Contact: http://www.nwaonline.com/submit/letter/
Website: http://www.nwaonline.com/
Details: http://www.mapinc.org/media/828
Author: Brenda Blagg

COMPETING PRESCRIPTIONS

Voters May Face Two Pot-Related Measures in November

Arkansas voters may yet see dueling ballot proposals to allow medical marijuana in this state.  Last week, backers of a second pot-related ballot question, a proposed constitutional amendment, submitted what they say is more than enough signatures to get the issue on the Nov.  8 general election ballot.

Secretary of State Mark Martin’s office is reviewing the signatures now to determine whether there are enough valid signatures to meet the required threshold.

Since this is a proposed constitutional amendment, 84,859 valid signatures are needed to qualify for the ballot.

David Couch, the Little Rock man pushing the proposal, earlier submitted 72.309 valid signatures.  He turned in another 35,000 signatures last week and says he cured deficiencies in about 5,000 earlier signatures that didn’t count the first time around.  He expects the secretary of state to certify the proposal after all these new signatures are checked.
+ + +
## Exercise prompt
Please say whether each of these statements agrees with the ballot-measure article, answering yes or no and quoting the article's deciding words.
1. A proposed constitutional amendment needs 84,859 valid signatures to qualify for the ballot.
2. David Couch turned in another 50,000 signatures last week.
3. The secretary of state's office has already finished reviewing the signatures.
The listing that comes next is separate material, unrelated to the ballot-measure article.

Collected data:
+ + +
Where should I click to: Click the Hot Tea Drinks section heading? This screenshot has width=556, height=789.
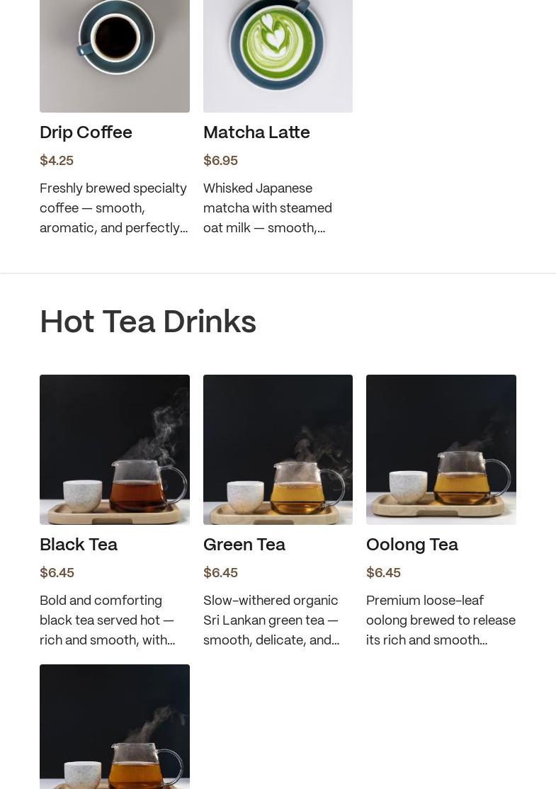[x=148, y=321]
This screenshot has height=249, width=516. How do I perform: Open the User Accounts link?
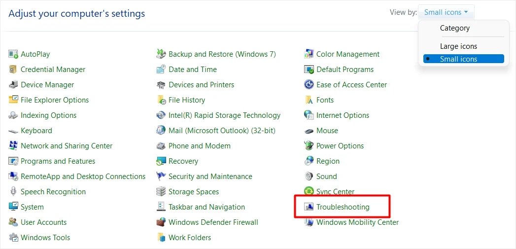43,222
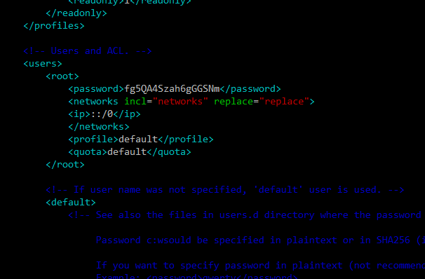
Task: Click the closing networks tag
Action: coord(99,126)
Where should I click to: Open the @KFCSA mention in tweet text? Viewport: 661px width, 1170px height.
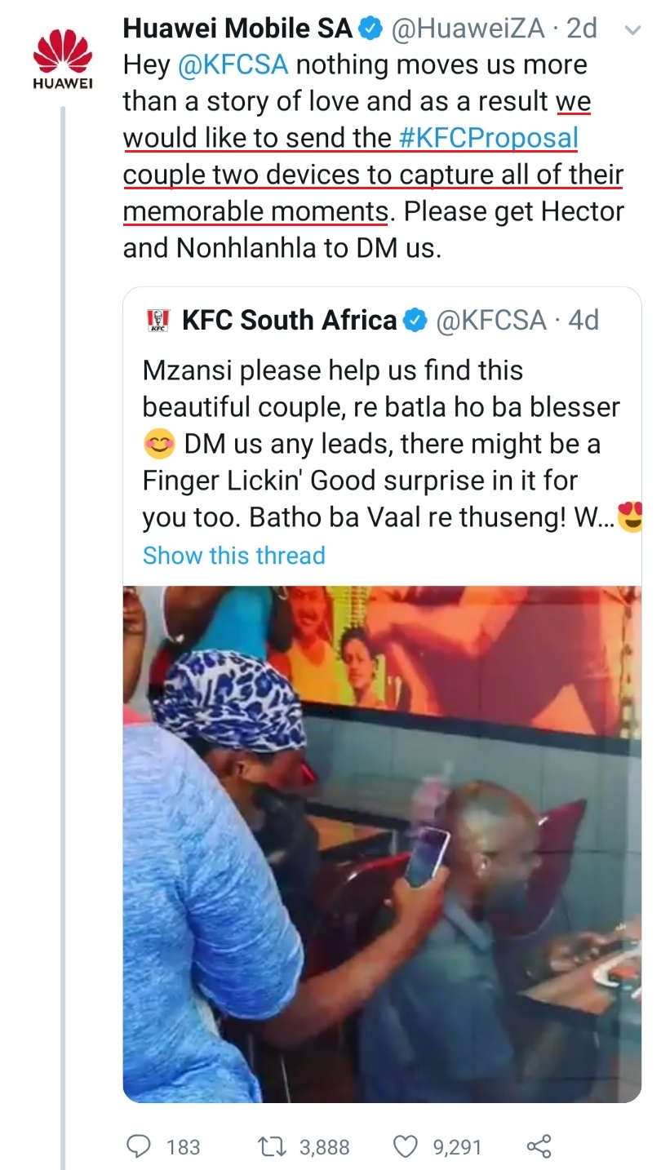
+ + +
## Worked solution
1. Yes: "Since this is a proposed constitutional amendment, 84,859 valid signatures are needed to qualify for the ballot."
2. No: "He turned in another 35,000 signatures last week"
3. No: "Secretary of State Mark Martin’s office is reviewing the signatures now"